## [Requirement]
Go through the lines below and copy any that hold the string "Collapse".
Entries provided Block Start
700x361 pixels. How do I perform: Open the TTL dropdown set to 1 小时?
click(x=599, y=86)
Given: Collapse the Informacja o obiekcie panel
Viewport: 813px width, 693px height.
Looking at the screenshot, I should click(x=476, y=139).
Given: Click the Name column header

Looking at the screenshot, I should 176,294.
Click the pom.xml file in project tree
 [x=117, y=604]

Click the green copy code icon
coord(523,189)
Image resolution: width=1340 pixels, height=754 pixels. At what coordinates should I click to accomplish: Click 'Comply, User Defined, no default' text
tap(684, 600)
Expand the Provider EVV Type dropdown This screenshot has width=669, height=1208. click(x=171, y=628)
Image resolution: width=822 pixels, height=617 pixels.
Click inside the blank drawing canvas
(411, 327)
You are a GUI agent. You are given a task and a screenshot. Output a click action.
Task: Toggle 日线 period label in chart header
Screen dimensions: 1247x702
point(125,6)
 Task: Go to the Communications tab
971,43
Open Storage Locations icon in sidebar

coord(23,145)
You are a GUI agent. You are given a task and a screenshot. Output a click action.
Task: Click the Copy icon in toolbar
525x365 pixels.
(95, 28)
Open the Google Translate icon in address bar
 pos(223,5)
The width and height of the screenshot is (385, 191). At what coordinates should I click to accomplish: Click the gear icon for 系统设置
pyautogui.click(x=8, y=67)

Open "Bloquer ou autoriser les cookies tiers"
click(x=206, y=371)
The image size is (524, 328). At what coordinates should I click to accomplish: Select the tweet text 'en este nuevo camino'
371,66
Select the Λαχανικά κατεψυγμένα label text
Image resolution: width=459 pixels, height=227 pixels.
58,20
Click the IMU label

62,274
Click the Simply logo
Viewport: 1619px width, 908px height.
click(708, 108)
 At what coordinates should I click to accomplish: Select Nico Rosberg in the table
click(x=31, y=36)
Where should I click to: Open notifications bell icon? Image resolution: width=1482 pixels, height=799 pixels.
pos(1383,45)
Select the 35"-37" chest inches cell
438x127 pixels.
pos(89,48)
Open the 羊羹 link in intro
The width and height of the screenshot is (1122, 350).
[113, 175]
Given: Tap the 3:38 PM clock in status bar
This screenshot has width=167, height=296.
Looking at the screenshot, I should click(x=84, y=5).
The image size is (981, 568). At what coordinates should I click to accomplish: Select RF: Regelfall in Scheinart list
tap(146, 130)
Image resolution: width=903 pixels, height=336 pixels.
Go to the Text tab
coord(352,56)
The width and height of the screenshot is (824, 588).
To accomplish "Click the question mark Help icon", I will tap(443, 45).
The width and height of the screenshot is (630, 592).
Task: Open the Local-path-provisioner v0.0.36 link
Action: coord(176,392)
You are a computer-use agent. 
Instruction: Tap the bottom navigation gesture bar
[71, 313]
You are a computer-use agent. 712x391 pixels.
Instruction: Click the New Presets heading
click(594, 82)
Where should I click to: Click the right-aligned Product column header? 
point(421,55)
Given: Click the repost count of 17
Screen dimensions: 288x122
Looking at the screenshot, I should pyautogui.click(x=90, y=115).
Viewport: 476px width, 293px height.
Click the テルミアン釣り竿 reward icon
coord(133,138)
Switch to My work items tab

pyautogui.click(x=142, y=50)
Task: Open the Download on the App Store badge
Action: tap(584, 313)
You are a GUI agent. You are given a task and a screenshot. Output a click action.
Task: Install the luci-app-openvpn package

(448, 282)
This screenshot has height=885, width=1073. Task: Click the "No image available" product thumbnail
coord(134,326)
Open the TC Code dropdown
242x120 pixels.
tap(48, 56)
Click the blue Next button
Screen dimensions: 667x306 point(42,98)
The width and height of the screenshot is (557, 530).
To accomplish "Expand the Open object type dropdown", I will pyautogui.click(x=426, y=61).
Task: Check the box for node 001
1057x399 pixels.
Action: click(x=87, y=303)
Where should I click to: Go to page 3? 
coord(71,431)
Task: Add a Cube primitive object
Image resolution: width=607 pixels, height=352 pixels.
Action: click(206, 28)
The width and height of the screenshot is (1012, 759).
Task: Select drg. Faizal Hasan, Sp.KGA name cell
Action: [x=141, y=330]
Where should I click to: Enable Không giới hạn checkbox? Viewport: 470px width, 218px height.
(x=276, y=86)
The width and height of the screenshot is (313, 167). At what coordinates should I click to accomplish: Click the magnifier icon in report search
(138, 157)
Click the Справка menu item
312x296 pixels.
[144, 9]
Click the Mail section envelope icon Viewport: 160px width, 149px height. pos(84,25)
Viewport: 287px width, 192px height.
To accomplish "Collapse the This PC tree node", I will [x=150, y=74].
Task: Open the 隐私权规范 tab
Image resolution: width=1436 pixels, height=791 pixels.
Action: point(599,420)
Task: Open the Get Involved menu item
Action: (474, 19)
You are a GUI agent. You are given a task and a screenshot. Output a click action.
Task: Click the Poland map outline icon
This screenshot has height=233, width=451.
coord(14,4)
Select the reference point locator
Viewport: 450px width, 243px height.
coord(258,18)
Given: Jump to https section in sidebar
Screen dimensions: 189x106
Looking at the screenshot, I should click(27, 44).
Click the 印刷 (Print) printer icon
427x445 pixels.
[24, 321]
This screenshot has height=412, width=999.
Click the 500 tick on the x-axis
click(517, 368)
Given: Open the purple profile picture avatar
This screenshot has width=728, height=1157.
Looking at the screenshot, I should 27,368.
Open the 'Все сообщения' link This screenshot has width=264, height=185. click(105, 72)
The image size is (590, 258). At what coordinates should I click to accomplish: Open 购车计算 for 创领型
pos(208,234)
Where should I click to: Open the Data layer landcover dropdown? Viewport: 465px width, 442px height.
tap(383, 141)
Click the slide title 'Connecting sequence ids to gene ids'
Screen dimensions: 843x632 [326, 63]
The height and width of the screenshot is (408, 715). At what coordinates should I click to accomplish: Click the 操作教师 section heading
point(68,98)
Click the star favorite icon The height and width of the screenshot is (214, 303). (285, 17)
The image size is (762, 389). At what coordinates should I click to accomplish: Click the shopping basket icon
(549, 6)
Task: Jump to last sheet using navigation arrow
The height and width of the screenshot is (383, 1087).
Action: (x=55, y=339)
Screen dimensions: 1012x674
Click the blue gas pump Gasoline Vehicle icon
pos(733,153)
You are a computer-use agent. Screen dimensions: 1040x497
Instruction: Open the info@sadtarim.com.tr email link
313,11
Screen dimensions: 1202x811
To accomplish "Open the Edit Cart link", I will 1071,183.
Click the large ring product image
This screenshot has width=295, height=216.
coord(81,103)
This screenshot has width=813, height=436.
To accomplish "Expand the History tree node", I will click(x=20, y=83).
Entries provided Block End
## [Solution for this task]
Given: Collapse the Informacja o obiekcie panel
To accomplish "Collapse the This PC tree node", I will [x=150, y=74].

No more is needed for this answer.